+++ RECORDS PROVIDED +++

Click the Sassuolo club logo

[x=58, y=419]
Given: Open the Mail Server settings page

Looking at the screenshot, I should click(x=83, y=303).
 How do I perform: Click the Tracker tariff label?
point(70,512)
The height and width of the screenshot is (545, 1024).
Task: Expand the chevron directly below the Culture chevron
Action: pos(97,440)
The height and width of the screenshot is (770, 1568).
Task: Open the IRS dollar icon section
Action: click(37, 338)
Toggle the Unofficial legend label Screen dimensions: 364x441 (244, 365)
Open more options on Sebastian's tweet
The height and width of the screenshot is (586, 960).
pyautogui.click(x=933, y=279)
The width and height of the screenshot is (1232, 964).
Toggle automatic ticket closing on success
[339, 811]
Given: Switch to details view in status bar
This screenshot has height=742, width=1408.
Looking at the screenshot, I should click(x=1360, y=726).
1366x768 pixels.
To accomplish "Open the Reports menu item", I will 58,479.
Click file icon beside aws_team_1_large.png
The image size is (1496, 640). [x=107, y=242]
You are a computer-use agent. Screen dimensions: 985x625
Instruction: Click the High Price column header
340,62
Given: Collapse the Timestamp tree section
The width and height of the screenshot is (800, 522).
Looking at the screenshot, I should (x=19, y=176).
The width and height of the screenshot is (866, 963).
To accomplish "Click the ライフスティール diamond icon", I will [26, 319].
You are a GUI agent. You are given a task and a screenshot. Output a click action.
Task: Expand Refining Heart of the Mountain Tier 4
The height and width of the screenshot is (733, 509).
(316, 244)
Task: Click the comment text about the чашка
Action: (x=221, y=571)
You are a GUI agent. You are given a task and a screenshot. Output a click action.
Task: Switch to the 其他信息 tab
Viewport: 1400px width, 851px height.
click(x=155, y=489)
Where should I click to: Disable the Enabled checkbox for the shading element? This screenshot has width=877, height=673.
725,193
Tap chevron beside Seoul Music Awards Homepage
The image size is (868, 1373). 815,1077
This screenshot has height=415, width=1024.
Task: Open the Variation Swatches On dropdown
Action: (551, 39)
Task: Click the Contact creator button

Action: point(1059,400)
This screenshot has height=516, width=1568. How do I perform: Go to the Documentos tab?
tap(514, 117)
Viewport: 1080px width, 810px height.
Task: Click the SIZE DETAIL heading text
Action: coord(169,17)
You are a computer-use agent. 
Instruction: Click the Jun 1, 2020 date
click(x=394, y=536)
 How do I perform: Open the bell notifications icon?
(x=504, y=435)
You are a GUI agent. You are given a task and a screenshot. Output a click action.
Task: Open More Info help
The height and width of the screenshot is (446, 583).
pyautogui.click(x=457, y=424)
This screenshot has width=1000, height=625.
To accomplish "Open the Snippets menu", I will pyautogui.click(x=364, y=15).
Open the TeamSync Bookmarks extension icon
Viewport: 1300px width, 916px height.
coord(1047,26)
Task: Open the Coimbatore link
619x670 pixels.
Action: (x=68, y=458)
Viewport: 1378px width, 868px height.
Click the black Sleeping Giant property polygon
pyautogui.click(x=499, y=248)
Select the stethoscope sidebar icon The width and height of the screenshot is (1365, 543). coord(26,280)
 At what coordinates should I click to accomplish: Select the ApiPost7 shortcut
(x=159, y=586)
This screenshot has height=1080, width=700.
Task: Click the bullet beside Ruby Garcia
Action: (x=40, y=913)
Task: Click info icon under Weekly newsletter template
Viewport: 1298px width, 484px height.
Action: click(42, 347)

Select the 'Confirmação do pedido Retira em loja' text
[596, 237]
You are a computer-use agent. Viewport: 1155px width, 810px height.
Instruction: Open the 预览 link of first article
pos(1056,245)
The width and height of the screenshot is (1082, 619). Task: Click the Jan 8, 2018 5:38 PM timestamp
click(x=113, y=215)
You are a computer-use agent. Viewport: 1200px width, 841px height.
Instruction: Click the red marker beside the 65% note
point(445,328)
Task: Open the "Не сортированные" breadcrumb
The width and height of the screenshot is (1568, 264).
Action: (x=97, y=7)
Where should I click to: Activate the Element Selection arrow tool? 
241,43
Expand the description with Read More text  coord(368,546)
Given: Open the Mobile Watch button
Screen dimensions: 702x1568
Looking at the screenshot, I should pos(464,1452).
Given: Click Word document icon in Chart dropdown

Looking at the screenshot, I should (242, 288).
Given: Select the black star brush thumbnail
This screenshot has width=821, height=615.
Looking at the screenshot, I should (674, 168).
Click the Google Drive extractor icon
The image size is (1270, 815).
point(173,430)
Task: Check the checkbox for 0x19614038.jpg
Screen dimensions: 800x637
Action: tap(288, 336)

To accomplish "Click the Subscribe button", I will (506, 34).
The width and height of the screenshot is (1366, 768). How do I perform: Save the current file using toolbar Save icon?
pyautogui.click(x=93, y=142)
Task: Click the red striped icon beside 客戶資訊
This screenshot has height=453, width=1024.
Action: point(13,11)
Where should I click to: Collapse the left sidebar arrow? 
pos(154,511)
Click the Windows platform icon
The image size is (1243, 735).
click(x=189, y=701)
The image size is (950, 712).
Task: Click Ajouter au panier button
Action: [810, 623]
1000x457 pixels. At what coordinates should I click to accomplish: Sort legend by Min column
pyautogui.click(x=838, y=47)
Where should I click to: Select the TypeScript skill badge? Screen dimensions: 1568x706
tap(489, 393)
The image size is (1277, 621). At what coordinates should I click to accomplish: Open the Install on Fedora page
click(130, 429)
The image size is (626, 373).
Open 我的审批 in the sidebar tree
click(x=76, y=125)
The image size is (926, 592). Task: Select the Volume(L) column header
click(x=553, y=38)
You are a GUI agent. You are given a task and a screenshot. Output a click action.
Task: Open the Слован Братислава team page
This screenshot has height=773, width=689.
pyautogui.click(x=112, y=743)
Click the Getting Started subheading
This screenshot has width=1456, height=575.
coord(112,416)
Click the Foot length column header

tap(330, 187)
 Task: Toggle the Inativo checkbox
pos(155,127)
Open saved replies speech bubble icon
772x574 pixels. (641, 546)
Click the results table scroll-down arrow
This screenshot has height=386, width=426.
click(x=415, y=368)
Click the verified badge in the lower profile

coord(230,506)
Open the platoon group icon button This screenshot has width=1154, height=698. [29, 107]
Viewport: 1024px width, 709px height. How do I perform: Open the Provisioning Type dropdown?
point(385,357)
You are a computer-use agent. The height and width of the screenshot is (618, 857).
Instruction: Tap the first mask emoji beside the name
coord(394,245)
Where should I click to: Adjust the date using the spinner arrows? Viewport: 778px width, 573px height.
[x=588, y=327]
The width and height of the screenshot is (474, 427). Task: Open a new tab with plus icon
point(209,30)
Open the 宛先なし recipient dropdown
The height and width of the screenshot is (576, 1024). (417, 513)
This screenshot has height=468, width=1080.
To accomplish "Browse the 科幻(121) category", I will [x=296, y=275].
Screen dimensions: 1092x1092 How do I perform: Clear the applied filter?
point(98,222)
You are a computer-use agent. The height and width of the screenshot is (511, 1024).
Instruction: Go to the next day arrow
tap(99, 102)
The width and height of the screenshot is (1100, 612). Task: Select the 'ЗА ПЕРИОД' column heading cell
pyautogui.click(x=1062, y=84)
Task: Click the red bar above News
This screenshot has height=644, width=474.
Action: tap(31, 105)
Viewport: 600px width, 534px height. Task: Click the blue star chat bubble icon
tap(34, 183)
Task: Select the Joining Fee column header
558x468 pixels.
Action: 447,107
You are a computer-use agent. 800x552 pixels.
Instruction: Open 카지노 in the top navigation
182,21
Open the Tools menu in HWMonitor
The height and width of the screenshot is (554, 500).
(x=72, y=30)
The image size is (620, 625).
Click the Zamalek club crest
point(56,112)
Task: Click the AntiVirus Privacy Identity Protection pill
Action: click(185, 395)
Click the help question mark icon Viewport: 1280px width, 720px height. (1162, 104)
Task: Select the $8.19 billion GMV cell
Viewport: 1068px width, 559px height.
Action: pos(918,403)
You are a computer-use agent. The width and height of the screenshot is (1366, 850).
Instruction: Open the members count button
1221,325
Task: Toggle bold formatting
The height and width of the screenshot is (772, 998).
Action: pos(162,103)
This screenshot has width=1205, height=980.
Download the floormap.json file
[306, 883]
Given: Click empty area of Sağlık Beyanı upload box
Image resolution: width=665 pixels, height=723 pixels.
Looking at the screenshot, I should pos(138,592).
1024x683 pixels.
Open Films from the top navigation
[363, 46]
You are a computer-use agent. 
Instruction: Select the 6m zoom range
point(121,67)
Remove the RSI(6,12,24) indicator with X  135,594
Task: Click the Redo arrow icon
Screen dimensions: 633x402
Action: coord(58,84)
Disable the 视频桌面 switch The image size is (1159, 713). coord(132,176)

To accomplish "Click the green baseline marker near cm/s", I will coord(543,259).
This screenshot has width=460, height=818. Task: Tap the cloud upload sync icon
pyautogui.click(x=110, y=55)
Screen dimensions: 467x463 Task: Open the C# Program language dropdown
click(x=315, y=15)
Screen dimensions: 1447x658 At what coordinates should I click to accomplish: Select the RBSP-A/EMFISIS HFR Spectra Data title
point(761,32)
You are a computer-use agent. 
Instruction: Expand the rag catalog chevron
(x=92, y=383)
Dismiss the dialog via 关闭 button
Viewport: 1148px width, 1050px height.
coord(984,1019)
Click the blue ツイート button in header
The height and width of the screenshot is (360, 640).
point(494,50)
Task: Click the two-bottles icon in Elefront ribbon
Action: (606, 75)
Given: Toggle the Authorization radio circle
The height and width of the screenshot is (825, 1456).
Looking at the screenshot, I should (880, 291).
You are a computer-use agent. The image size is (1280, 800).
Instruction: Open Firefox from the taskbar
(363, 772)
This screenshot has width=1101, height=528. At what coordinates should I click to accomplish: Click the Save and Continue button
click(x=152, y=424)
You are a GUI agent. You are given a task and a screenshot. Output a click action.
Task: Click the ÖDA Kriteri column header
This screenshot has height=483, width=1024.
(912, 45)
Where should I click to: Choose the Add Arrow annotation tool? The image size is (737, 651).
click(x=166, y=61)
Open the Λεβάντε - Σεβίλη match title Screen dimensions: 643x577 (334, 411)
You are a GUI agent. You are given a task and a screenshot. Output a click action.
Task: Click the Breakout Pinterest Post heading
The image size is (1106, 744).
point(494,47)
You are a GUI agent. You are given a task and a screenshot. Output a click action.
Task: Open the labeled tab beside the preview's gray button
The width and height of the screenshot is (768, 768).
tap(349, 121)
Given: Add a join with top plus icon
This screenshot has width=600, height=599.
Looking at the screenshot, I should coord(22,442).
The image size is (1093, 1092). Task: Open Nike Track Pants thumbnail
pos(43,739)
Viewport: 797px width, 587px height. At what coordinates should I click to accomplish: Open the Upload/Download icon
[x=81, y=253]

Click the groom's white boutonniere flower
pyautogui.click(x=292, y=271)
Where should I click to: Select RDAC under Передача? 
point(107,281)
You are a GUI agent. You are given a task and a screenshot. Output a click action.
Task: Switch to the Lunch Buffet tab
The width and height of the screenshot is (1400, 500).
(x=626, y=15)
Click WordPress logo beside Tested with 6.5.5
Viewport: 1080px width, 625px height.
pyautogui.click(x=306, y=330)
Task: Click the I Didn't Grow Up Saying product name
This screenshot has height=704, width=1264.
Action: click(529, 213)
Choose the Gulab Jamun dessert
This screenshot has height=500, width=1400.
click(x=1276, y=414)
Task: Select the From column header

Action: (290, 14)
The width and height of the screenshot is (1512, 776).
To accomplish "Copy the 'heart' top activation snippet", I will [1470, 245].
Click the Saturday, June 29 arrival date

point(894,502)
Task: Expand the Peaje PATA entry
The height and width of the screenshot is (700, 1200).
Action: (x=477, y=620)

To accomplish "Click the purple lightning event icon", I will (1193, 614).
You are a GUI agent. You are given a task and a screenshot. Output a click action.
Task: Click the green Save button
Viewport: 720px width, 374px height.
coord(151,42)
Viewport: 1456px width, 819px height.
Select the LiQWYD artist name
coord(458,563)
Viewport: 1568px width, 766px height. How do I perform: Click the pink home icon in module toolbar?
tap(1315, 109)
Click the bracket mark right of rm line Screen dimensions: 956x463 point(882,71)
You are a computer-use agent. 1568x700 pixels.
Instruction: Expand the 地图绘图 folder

+++

ASSIGNED TASK: If a line in the records includes the string "green", copy it.

SOLVED EXERCISE:
To accomplish "Click the green baseline marker near cm/s", I will coord(543,259).
Task: Click the green Save button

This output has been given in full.